■ **Passage shown**:
= = =
United States District Court, M.D. Alabama, Northern Division

June 12, 2018

JAMES CALVIN FRAZIER, # 177281, Petitioner,
v.
CYNTHIA STEWART, et al., Respondents.

          RECOMMENDATION OF THE MAGISTRATE JUDGE

          WALLACE CAPEL, JR. CHIEF UNITED STATES MAGISTRATE JUDGE

         I. INTRODUCTION

         James Calvin Frazier (“Frazier”), an Alabama inmate, filed this construed petition for writ of habeas corpus under 28 U.S.C. § 2254. Doc. No. 1.[1] In 2002, Frazier was sentenced to 20 years' imprisonment following his manslaughter conviction in the Chilton County Circuit Court. That sentence was split to four years, after which Frazier would serve five years' probation. After serving the split portion of his sentence, Frazier was released to probation; however, his probation was later revoked, and he was ordered to serve the remainder of his 20-year sentence. In his § 2254 petition, Frazier claims that the Alabama Department of Corrections' (“ADOC”) is improperly denying him eligibility for correctional incentive time during the remainder of his sentence.

         II. DISCUSSION

         Frazier contends that he was sentenced under Alabama's Split Sentence Act, Ala. Code 1975 § 15-18-8 (“the Act”), and that § 15-18-8(g) of the Act provides that he should receive correctional incentive time on the remaining part of his 20-year sentence. He argues that § 15-18-8(g) conflicts with Ala. Code 1975 § 14-9-41(e), part of the Alabama Correctional Incentive Time Act (“ACITA”). According to Frazier, § 15-18-8(g) governs because, where a conflict exists between statutes, the latest expression of the legislature is the law. Frazier maintains that § 15-18-8(g) is the latest expression of the legislature and that the language in the last part of § 15-18-8(g) (highlighted below) entitles him to receive correctional incentive time during the remainder of his sentence.

         Section 15-18-8(g) states:

No defendant serving a minimum period of confinement ordered under the provisions of subsection (a) shall be entitled to parole or to deductions from his or her sentence under the Alabama Correctional Incentive Time Act, during the minimum period of confinement so ordered; provided, however, that this subsection shall not be construed to prohibit application of the Alabama Correctional Incentive Time Act to any period of confinement which may be required after the defendant has served such minimum period.
= = =
■ **Your tasks**:
1. Answer these questions using the court recommendation above:
(a) In what year was Frazier sentenced?
(b) Which statute does Frazier argue conflicts with § 15-18-8(g)?
(c) Under § 15-18-8(g), what is a defendant serving a minimum period of confinement not entitled to during that period?
2. Write out the part of the court recommendation that starts at "United States District" and ends at "et al., Respondents.".
3. Summarize the court recommendation in two sentences.
= = =
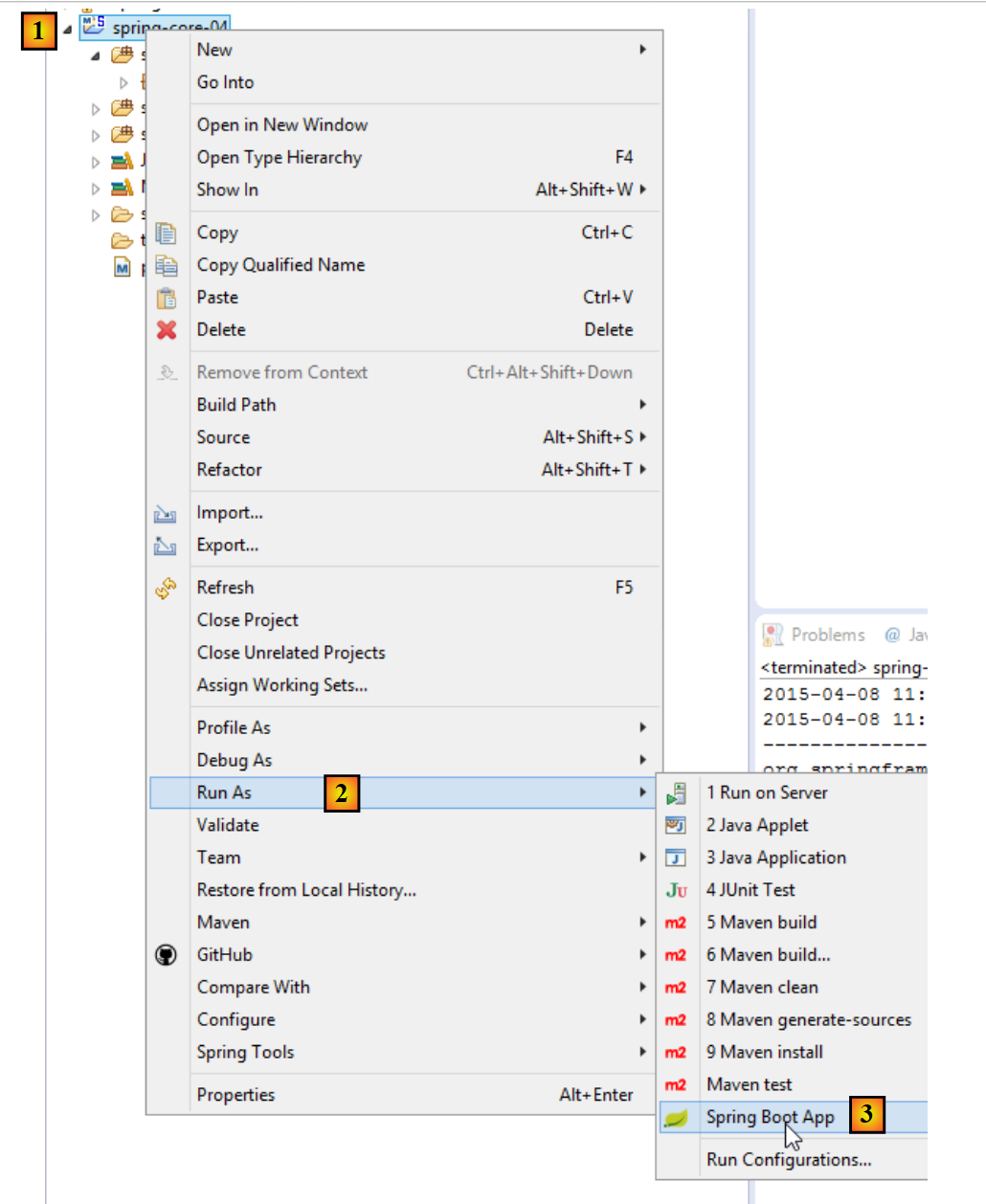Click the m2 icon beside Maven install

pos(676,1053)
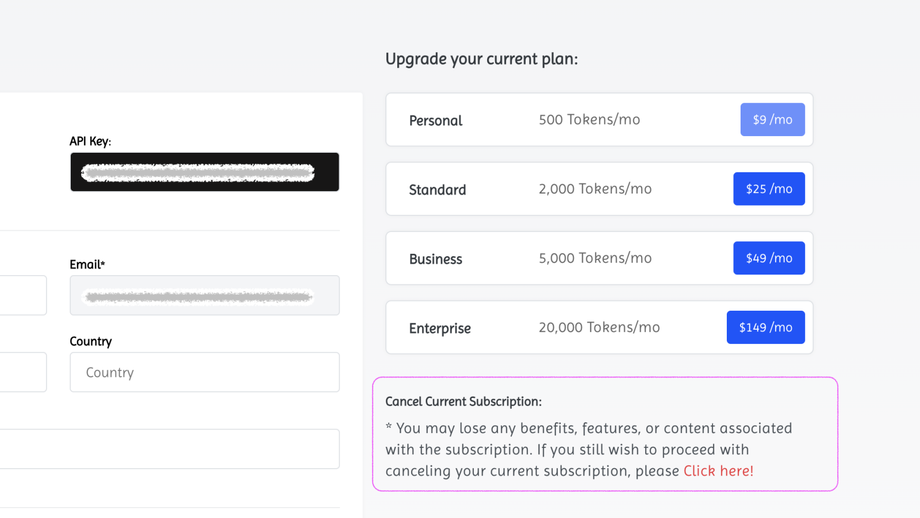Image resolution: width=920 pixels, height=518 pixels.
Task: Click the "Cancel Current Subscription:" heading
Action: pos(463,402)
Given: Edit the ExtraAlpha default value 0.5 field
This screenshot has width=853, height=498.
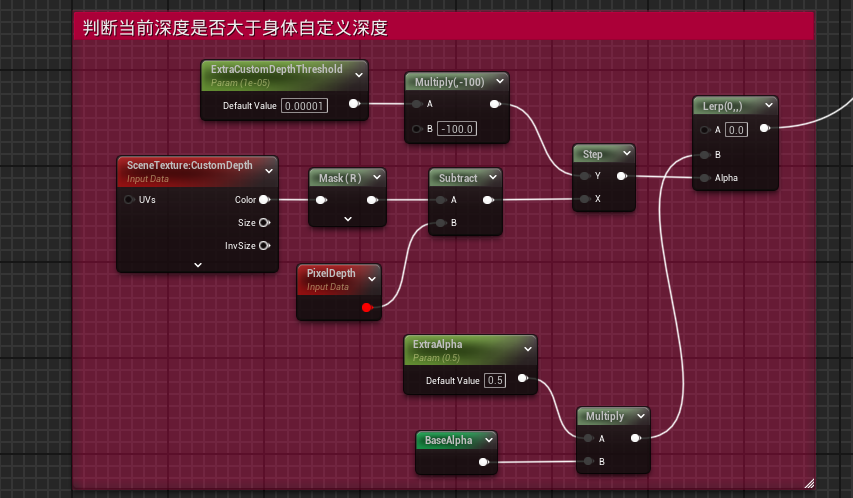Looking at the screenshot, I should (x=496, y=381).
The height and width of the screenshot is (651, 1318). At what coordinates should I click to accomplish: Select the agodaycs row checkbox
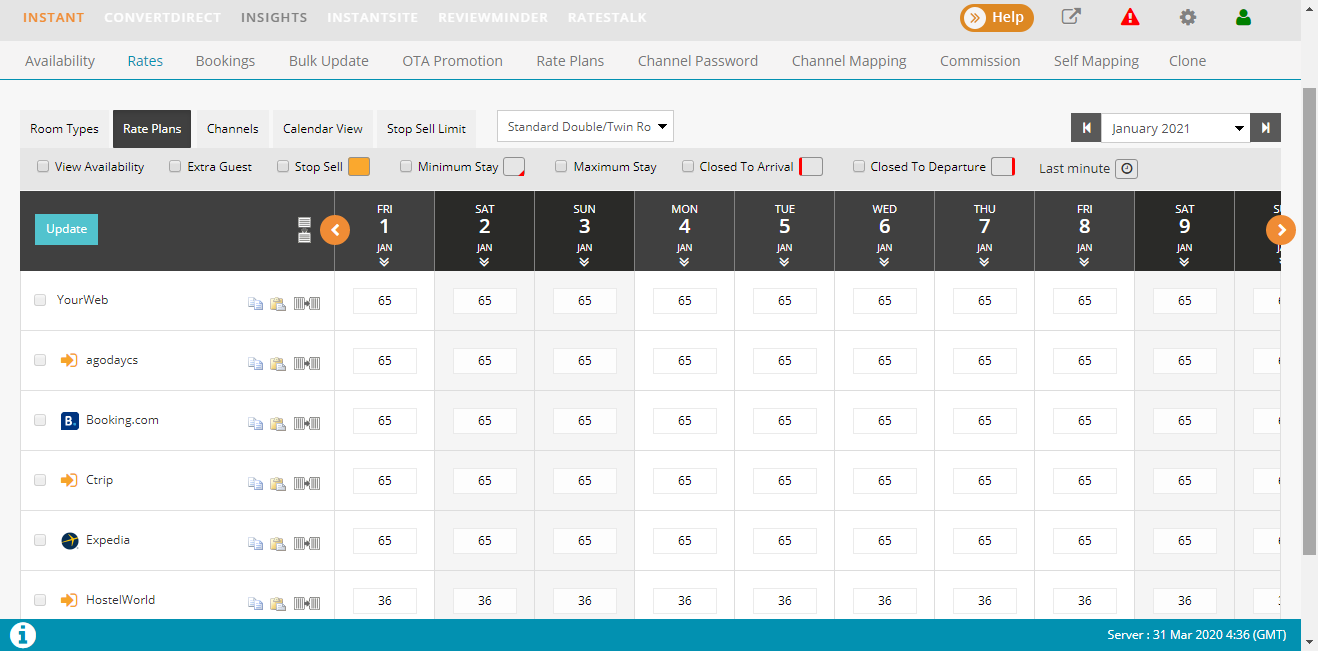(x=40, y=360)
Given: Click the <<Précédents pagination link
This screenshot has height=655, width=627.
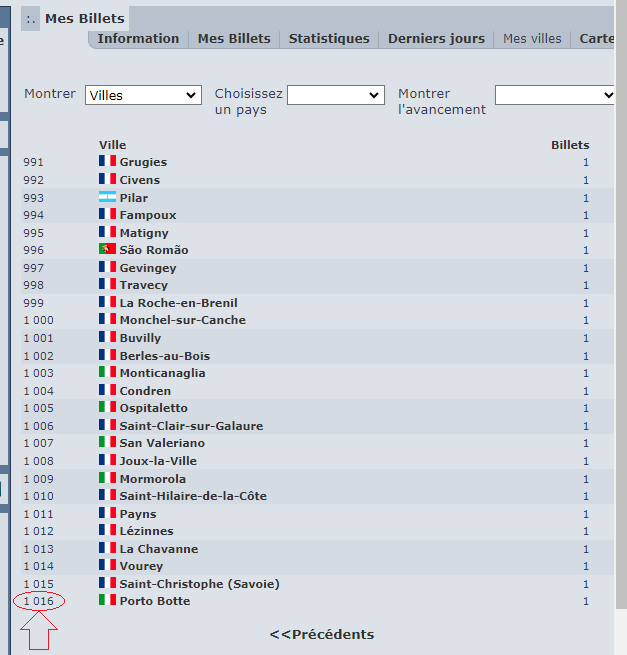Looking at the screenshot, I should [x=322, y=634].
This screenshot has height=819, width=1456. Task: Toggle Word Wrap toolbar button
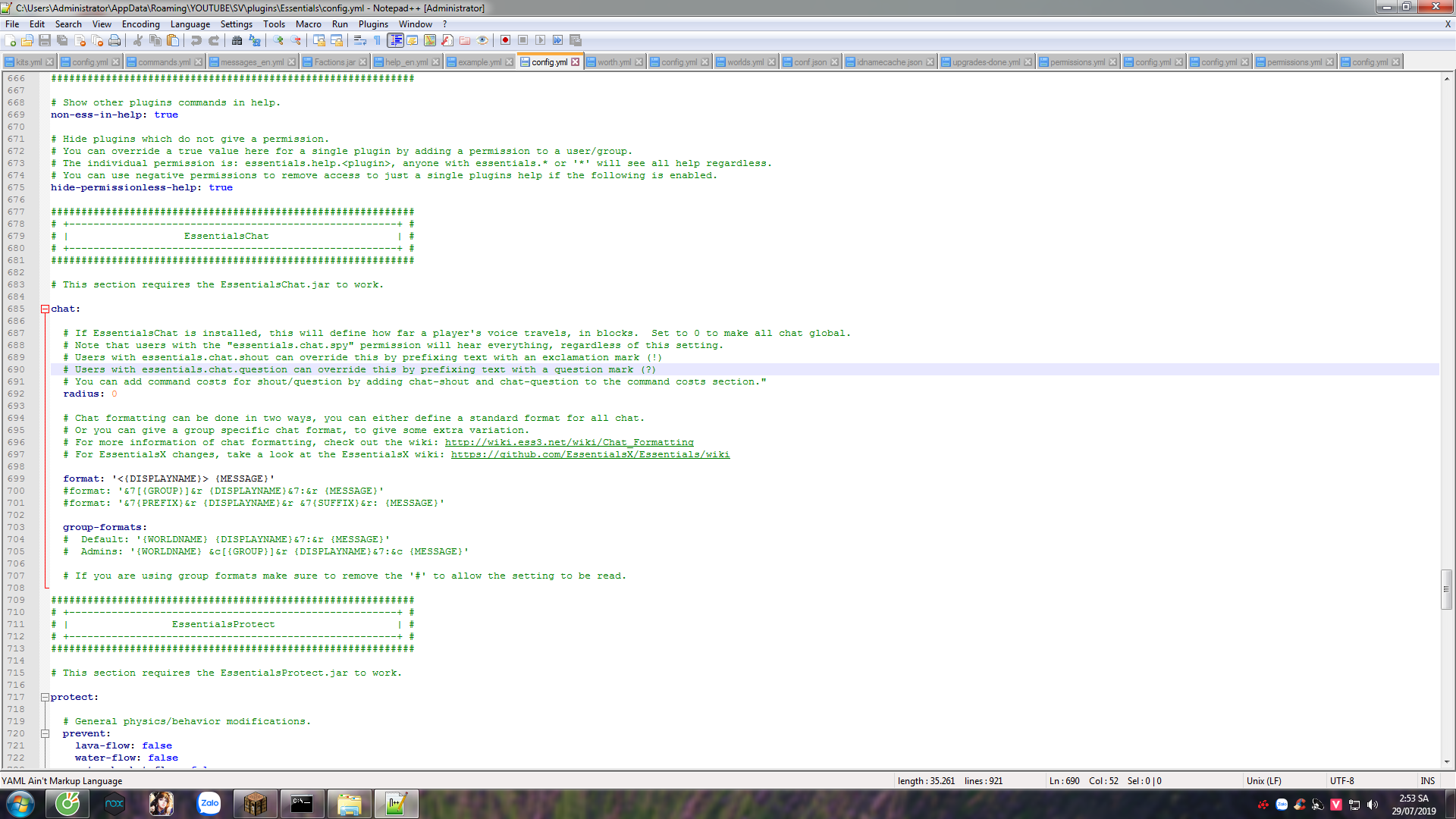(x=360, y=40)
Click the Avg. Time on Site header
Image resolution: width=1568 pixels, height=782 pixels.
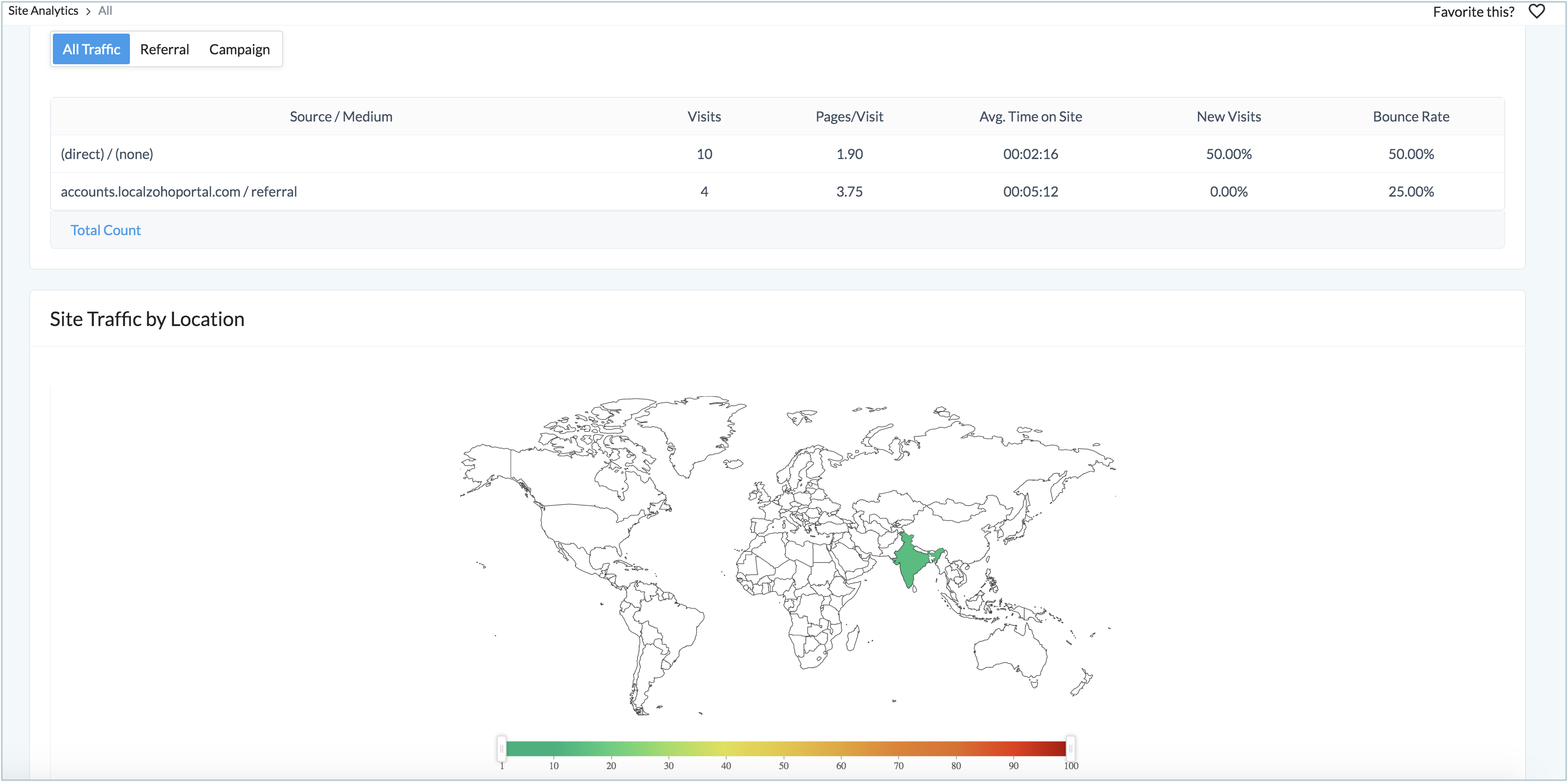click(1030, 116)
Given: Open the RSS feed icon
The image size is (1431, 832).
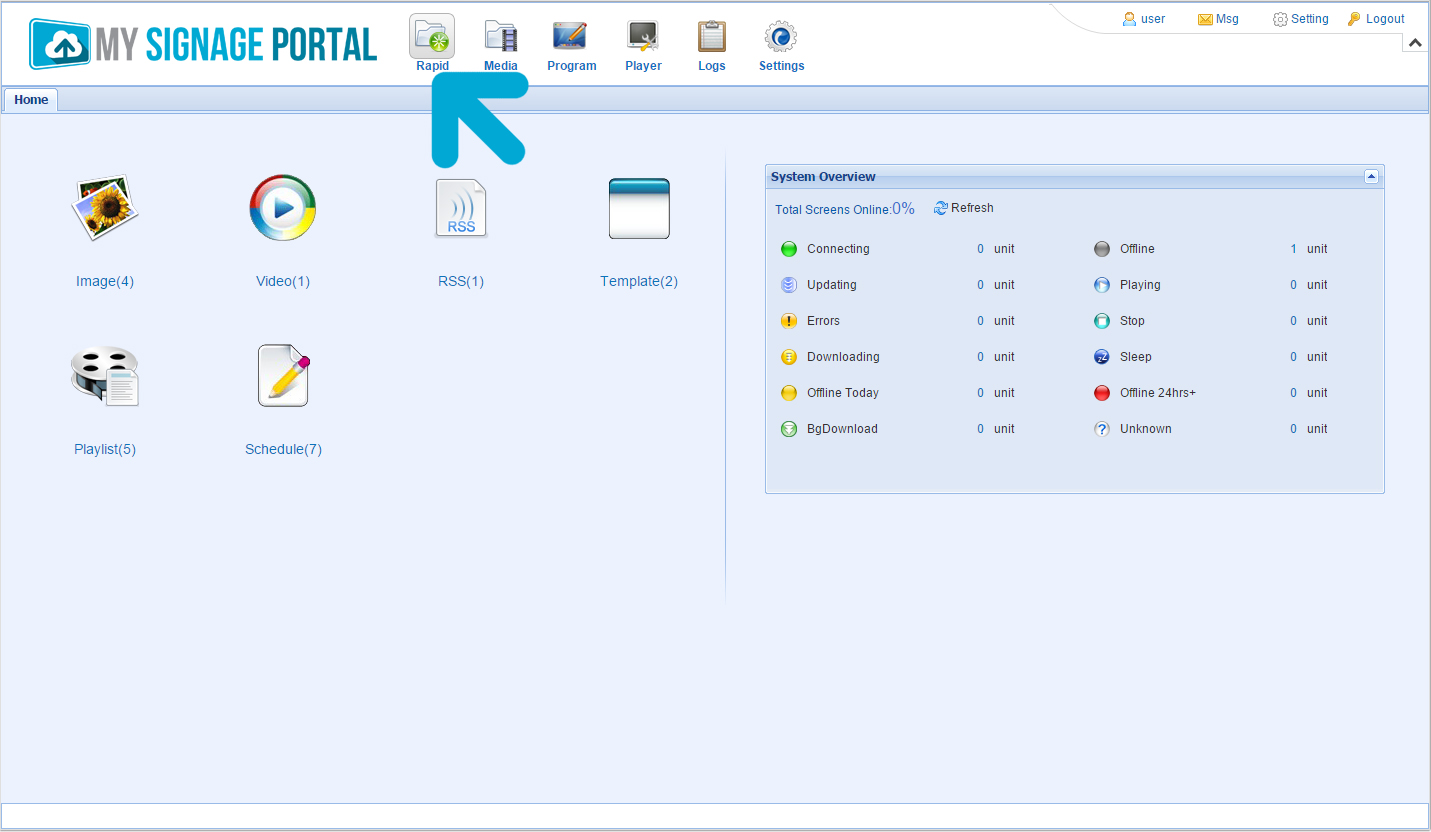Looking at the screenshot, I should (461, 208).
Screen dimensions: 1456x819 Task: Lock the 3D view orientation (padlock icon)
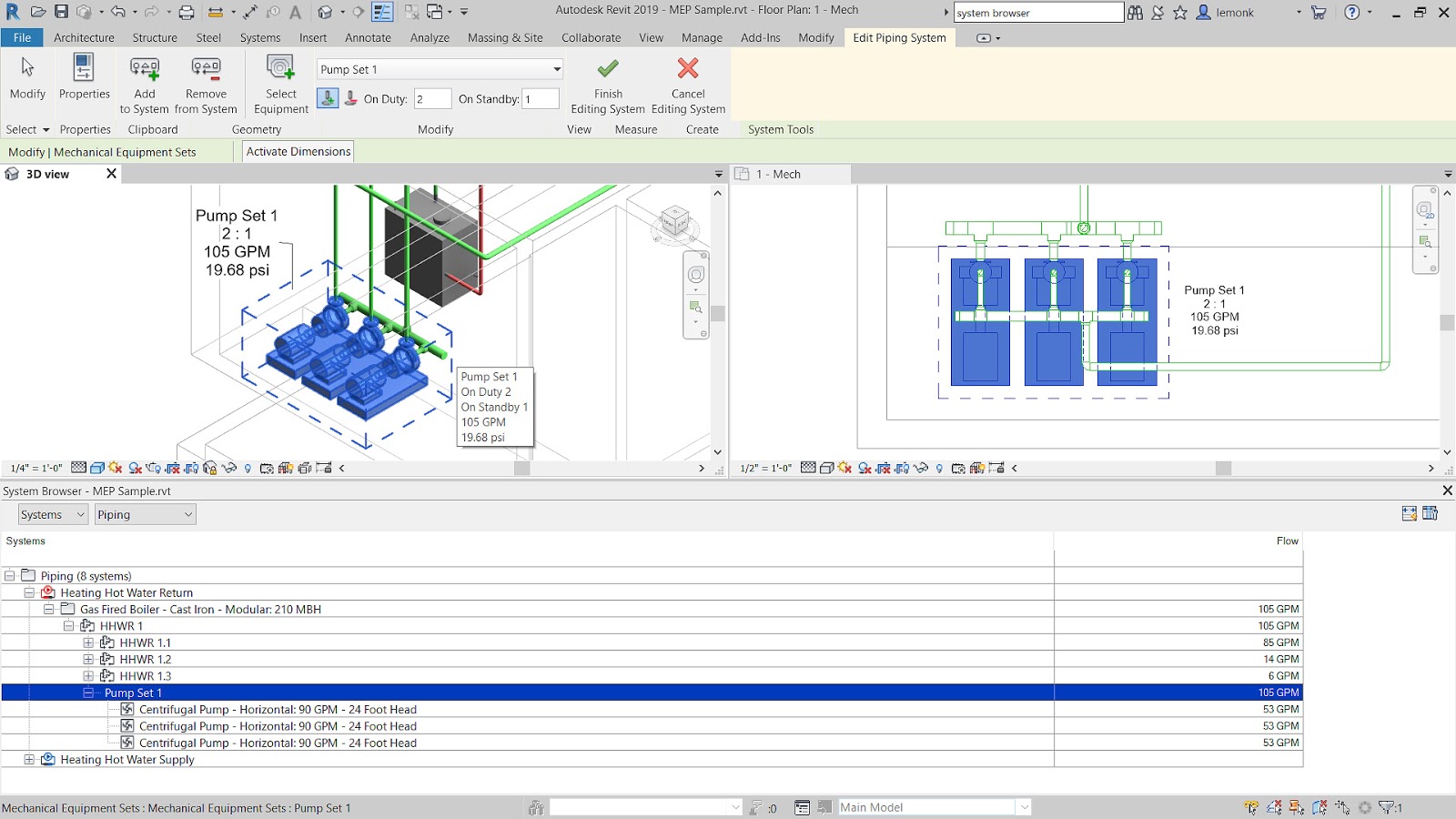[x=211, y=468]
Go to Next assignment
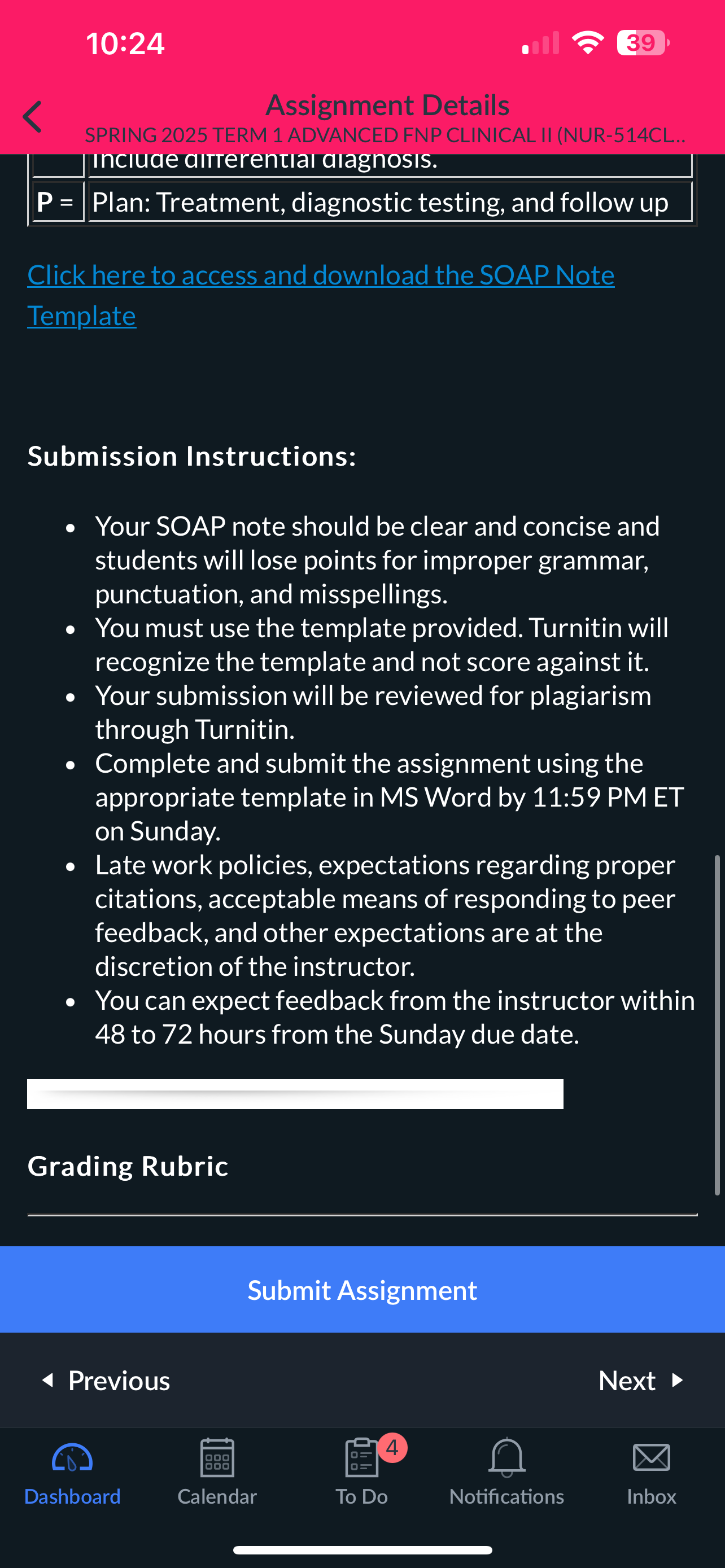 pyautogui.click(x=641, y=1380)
= = =
■ **Outputs for the tasks**:
1.
(a) 2002
(b) Ala. Code 1975 § 14-9-41(e), part of the Alabama Correctional Incentive Time Act
(c) Parole or deductions from his or her sentence under the Alabama Correctional Incentive Time Act

2.
United States District Court, M.D. Alabama, Northern Division

June 12, 2018

JAMES CALVIN FRAZIER, # 177281, Petitioner,
v.
CYNTHIA STEWART, et al., Respondents.

3. James Calvin Frazier, an Alabama inmate whose probation was revoked after he served the split portion of a 20-year manslaughter sentence, filed a § 2254 habeas petition claiming the Alabama Department of Corrections is improperly denying him eligibility for correctional incentive time for the rest of his sentence. He argues that § 15-18-8(g) of the Split Sentence Act conflicts with § 14-9-41(e) and governs as the latest expression of the legislature, entitling him to that incentive time.